In normal circumstances, and maybe in a few years' time, this might be a cause for rejoicing here, but it actually forebodes disaster for the sport in Zimbabwe this week.
The lack of whites in the Mashonaland side is the result of a boycott by four senior national cricketers of this premier inter-provincial team for its first-class match against Midlands in the central town of Kwekwe. Another senior player was dropped by the Mashonaland selectors.
The boycott was the first direct consequence of the simmering crisis over the ousting of national captain Heath Streak, which has split cricket here along racial lines.
Despite being instructed to play by Zimbabwe Cricket Union (ZCU) director Ozias Bvute, spin bowler Ray Price, all-rounders Sean Ervine and Travis Friend and senior batsman Craig Wishart all failed to show up for the first-class match. And Andy Blignaut, although fit and the best bowler in the country after Streak, was left out by the Mashonaland selectors.

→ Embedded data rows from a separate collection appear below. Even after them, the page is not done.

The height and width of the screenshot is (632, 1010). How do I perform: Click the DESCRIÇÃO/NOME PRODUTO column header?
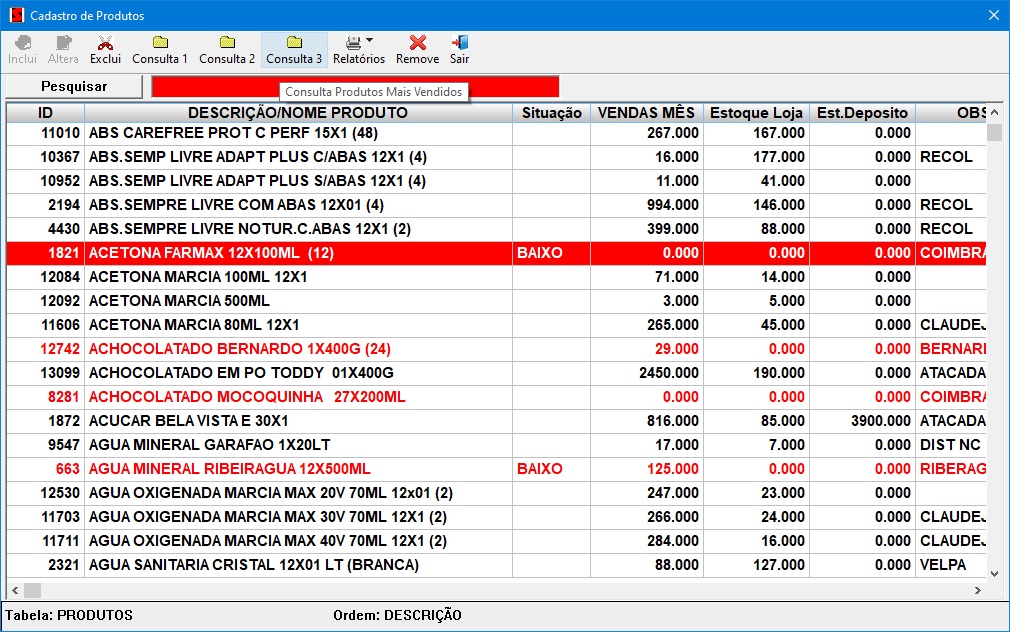pyautogui.click(x=298, y=113)
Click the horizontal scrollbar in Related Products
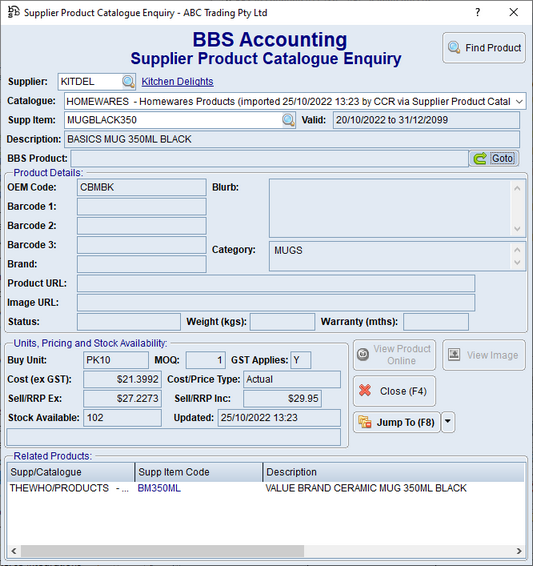533x566 pixels. click(x=162, y=551)
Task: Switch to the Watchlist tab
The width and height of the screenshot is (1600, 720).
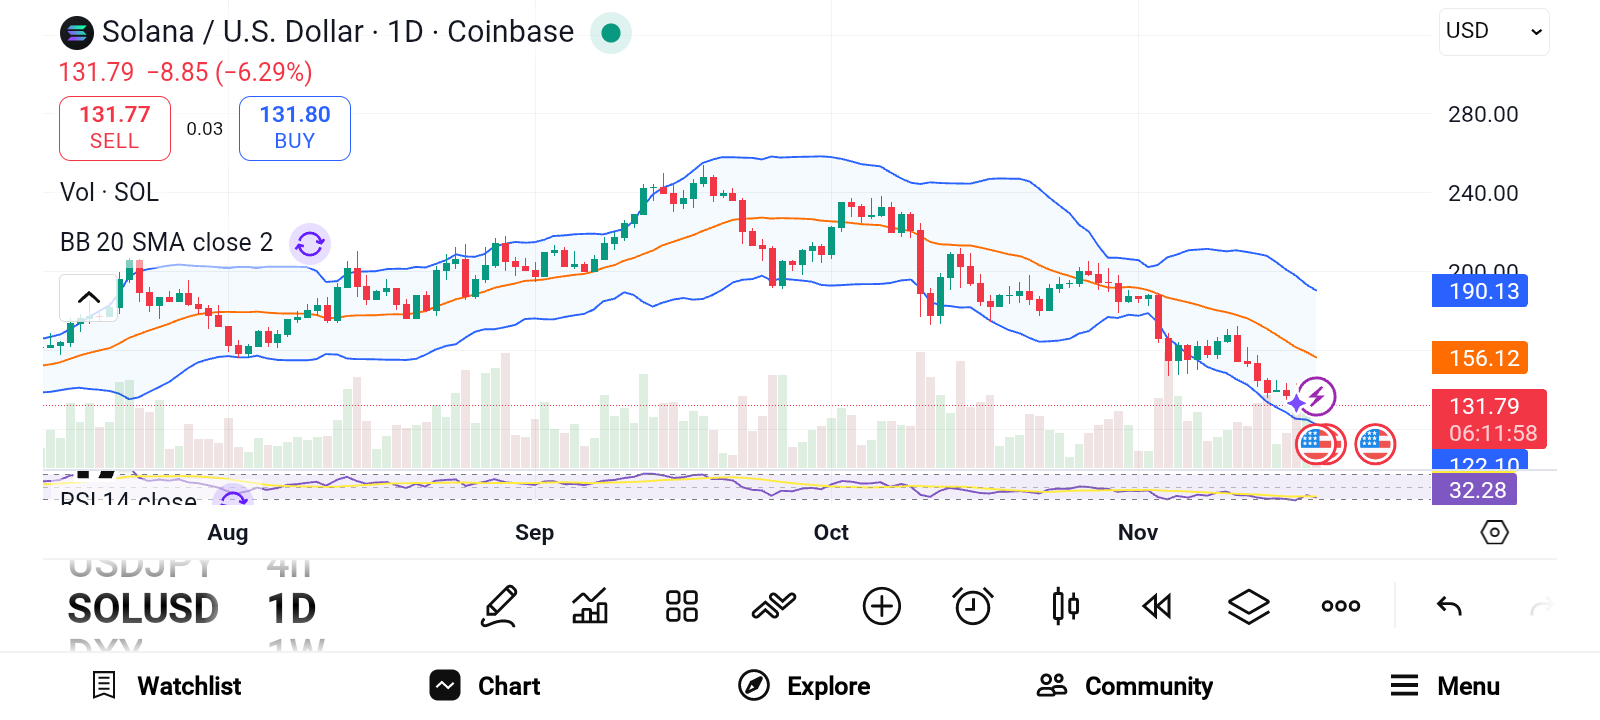Action: (x=168, y=686)
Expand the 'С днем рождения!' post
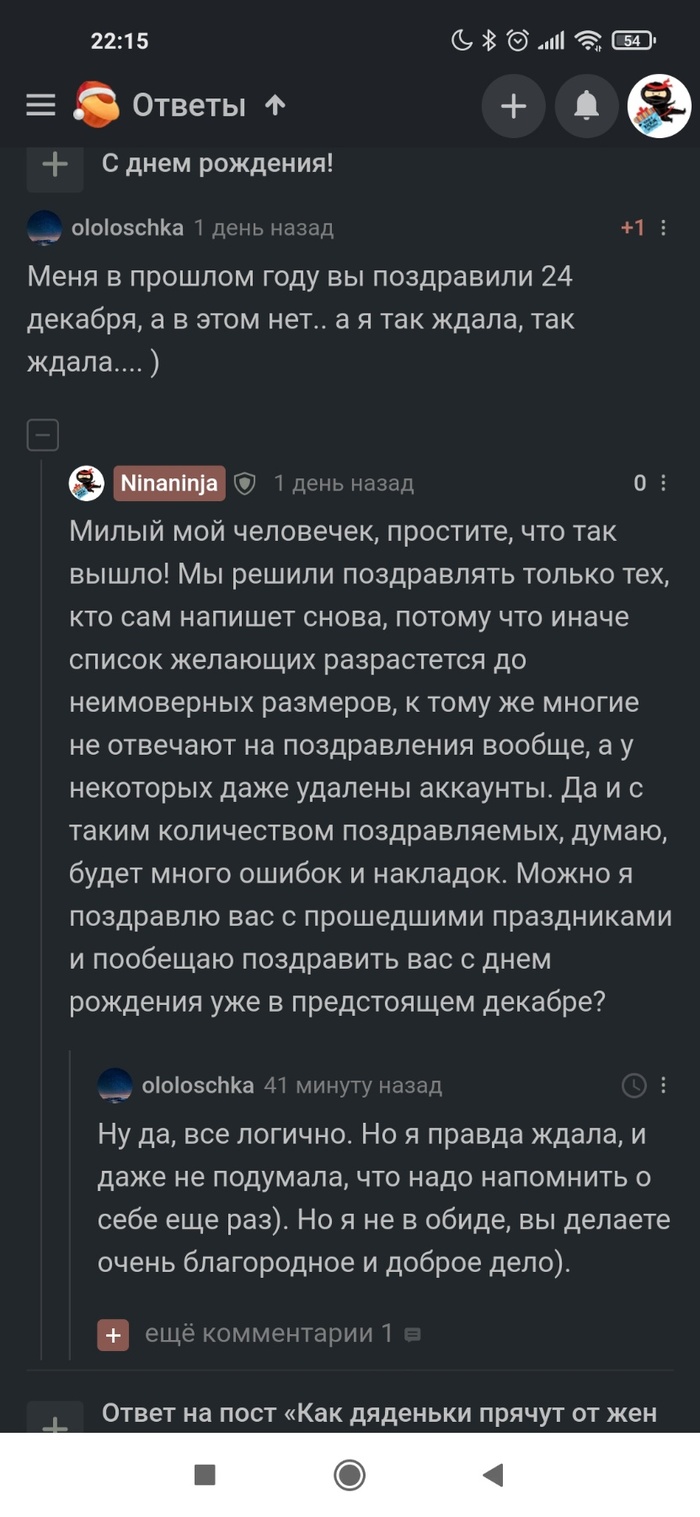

Blignaut had joined Grant Flower and lawyer Chris Venturas in support of Streak at their lengthy crisis meeting with the ZCU chairman Peter Chingoka, chief executive Vince Hogg and three directors on Thursday.
At that meeting the ZCU refused to reinstate Streak as captain, though he was offered the opportunity to continue his career as a player only. Phone lines to his ranch were down on Sunday and no comment was available.
Flower and Blignaut will report back to the ZCU on Tuesday with the response of their fellow white Test cricketers to this decision.
Hogg said Sunday: "I have to say I fear the worst." That would be a mass walk-out on contracts, including by Flower, Blignaut, Price, Ervine, Friend, Mark Vermeulen, Gary Brent, Barney Rogers, Stuart Carlisle and Trevor Gripper.
If this happens, they would turn their backs on Test and international careers, leaving the selectors to choose from a pool of black players, most without international experience.
Streak triggered the biggest crisis to hit Zimbabwe cricket, since it became a full member of the International Cricket Council (ICC), when he called last week for the removal from the selection panel of anybody who had not played first-class cricket at least, and of a TV commentator.
Streak was immediately sacked and there was no debate about his concerns.
His "demands" were made in a conversation with Hogg, just as an ICC top level delegation was in Harare to promote the development of cricket in Zimbabwe and in other African countries.
On Tuesday it will be known whether that development will continue with or without any senior white players in the national side.
The crisis is being watched with particular interest by Sri Lanka, which is due to tour Zimbabwe for two Tests and five One-day Internationals beginning in Bulawayo next week.
Streak is set to be replaced as captain by 20-year-old Tatenda Taibu, who will become the youngest ever international captain in the history of the cricket if he leads Zimbabwe out to face Sri Lanka in the first Test in Harare on May 6.
Meanwhile, the chairman of the England and Wales Cricket Board told a British Sunday newspaper that England will go ahead with their controversial tour of Zimbabwe later this year, amid growing fears that cancellation would prove financially ruinous.